Climate Science as Culture War

The public debate around climate change is no longer about science. It's about values, culture and ideology, Leopold Leadership Program Fellow Andrew Hoffman argues in a recent article based on his research. In order to reach social consensus on climate change, we must look at the debate through a social science lens and take into account that people perceive the issue according to their prior ideological preferences, personal experience and values, he writes. Hoffman explores ways of looking at the processes by which people receive and understand the science of global warming, possible paths for the debate to follow and techniques to drive it toward broader consensus. Hoffman wrote a related article for the journal Solutions in July 2012.

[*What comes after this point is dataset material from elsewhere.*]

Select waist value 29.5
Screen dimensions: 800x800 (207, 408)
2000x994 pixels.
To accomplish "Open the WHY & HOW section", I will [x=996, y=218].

"Climate science as culture war," Stanford Social Innovation Review, Fall 2012

  More information about Stanford Woods Institute climate research
 
Ecosystem Services

Finding the Cultural and Social Value of Ecosystem Services

Most research on ecosystem services - the societal value of land and water - emphasizes valuation of material contributions to human well-being and pays little attention to cultural and nonmaterial values. In a recent paper, researchers including Mary Ruckelshaus, Stanford Woods Institute consulting professor and Natural Capital Project managing director, propose a framework for assessing ecosystem services' less tangible benefits. The framework aims to facilitate fuller and more socially acceptable integrations of ecosystem services information into planning and management.
Photo Credit: NOAA

"Where Are Cultural and Social in Ecosystem Services? A Framework for Constructive Engagement," BioScience, August 2012.

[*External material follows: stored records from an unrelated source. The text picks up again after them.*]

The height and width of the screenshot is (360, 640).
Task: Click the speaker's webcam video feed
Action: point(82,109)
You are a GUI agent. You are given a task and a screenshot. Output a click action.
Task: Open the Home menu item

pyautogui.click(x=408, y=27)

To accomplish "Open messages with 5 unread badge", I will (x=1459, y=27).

Taking the Pulse of Earth's Life-Support Systems

To achieve sustainability, we need to be able to monitor our planet's health and respond accordingly. A study led by Heather Tallis, lead scientist at the Natural Capital Project, and co-authored by researchers including Stanford Woods Institute Senior Fellow Harold Mooney, proposes a way to monitor ecosystem services on a global scale. The framework integrates national statistics, numerical models, remote sensing and in situ measurements to regularly track changes in ecosystem services across the globe. It includes a tangible plan to coordinate, standardize and broaden access to existing databases that track and monitor the delivery of ecosystem services. If implemented, it would inform local, regional and global research, and decisions related to the environment and society.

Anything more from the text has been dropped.